Certo, poi: come dice Nanni Moretti. Se sei Almodovar sei Almodovar. Fai quello che vuoi. Se sei Guadagnino, se sei Sorrentino. Ma prima di diventarlo. Prima di essere così autorevole, riconosciuto, celebre e dunque redditizio per l’industria. Prima, quando c’è da scommettere sullo sguardo di qualcuno che vede un orizzonte diverso da quello che l’algoritmo pre-vede. C’è ancora in questo Sistema la possibilità di dare spazio e voce a qualcuno di ancora sconosciuto che potrebbe essere il Bertolucci di domani? E’ una domanda. E’ una preoccupazione.
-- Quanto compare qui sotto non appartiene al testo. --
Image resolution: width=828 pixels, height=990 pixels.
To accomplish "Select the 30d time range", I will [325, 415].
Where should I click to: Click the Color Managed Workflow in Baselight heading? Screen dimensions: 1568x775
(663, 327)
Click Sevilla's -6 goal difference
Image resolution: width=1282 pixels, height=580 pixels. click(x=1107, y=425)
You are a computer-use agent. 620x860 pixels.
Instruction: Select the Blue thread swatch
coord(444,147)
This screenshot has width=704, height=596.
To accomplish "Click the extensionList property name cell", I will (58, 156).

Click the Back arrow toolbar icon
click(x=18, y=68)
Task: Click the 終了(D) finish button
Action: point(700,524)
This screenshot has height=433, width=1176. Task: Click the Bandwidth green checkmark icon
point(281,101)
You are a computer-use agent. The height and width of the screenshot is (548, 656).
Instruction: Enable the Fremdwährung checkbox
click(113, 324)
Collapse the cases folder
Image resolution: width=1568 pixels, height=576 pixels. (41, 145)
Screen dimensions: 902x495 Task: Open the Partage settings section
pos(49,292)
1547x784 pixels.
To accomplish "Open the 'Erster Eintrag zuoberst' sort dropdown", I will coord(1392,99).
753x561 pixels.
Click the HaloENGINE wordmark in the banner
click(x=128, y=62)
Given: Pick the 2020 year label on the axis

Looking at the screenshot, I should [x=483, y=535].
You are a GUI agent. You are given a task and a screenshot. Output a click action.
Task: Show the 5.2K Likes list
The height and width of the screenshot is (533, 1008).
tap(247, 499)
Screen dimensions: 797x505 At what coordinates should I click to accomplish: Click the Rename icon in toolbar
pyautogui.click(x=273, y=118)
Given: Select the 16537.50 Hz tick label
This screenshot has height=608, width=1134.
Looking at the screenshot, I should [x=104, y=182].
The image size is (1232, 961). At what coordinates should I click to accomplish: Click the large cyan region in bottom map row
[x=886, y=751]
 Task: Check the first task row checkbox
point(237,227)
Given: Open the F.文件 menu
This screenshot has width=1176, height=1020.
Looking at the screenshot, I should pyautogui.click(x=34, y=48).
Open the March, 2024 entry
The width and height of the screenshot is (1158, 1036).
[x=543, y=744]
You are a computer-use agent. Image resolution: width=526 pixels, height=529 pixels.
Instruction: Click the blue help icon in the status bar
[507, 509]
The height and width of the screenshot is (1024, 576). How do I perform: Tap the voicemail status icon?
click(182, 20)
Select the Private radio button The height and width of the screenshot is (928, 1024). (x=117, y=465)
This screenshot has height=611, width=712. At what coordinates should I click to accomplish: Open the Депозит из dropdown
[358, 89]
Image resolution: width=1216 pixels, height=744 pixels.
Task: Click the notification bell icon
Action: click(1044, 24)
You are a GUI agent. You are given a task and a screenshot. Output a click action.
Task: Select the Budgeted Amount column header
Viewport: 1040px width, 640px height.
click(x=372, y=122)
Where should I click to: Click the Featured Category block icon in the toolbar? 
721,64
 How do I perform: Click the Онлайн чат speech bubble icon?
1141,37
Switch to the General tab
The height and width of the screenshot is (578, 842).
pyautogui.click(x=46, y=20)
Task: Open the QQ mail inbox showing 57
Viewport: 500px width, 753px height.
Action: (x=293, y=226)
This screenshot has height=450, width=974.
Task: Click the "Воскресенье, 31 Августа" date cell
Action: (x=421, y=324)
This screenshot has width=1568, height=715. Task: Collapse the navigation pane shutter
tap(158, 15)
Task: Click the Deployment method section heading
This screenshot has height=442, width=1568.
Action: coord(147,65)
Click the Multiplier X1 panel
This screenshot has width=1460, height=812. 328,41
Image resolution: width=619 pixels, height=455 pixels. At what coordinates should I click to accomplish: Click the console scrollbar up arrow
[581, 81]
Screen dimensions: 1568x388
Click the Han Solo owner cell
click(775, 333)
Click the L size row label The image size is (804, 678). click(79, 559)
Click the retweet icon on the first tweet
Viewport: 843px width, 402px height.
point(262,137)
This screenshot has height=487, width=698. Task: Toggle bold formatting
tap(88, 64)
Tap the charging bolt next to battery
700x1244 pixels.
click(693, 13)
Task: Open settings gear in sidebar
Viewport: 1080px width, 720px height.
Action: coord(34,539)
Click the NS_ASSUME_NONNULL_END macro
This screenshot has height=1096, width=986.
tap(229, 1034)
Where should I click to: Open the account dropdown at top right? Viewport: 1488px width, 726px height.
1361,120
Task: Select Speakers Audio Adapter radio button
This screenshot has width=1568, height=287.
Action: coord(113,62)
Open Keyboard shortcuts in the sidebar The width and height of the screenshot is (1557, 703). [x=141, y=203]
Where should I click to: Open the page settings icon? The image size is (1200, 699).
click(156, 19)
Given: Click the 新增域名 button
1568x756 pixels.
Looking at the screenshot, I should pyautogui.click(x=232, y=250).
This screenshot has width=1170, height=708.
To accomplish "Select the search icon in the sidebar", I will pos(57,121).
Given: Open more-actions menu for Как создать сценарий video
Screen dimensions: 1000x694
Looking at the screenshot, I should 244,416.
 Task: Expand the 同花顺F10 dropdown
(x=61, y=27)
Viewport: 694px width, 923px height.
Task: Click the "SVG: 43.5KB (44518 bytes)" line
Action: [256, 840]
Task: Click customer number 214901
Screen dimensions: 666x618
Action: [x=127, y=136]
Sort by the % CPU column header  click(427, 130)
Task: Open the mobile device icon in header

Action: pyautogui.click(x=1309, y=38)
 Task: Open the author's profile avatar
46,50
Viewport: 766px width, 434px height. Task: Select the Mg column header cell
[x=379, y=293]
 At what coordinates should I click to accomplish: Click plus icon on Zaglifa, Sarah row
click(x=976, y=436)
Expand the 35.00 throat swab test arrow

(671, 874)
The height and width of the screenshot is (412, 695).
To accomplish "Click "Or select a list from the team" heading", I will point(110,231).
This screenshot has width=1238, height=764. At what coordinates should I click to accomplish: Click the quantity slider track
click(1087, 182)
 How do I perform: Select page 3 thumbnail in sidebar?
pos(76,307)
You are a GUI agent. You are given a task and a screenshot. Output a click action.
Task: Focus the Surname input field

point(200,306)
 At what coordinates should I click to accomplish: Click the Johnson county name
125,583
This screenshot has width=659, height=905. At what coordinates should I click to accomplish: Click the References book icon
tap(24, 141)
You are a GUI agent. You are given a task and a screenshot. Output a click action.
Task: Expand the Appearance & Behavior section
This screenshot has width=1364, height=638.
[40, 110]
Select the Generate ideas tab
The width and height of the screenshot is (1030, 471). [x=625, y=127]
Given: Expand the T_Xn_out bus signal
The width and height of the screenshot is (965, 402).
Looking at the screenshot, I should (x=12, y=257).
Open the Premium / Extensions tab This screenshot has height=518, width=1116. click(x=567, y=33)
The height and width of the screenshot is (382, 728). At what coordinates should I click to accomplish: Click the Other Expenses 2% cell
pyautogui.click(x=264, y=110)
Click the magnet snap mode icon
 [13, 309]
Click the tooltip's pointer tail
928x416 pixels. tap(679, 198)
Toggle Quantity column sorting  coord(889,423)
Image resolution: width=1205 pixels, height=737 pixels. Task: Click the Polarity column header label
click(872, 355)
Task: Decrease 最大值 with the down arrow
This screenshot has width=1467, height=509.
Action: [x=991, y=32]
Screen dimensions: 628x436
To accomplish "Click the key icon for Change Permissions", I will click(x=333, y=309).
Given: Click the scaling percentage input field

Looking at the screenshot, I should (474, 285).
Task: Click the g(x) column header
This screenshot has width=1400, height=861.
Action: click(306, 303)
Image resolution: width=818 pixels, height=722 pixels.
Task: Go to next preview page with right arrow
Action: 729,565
Non fa paura l’intelligenza artificiale. Fa paura l’inerzia naturale. La via più comoda e sicura che ci tiene qui, inchiodati sul divano a rivedere all’infinito repliche di storie già sentite, ma nuove – invece – per chi non sa la storia. Vedo che i grandi rapper venuti dalla strada si sono fatti produttori, la musica di strada conquista l’industria. La rivoluzione ha cambiato segno: nel secolo scorso voleva abbattere il sistema, oggi vuole farsi sistema. Magari è da qui che sorge il mondo nuovo. Dalla fantasia si chi si è fatto padrone nascendo schiavo. I sopravvissuti che diventano per contrappasso signori della scena. Hanno vinto. Sono sempre i soldi che comandano, certo. Ma interessante è sapere i soldi di chi, adesso. Chi batte il ritmo della musica, chi detta l’agenda. Alla fine, sono sempre le storie degli uomini che contano. Non è l’intelligenza artificiale, il tema: è chi la governa.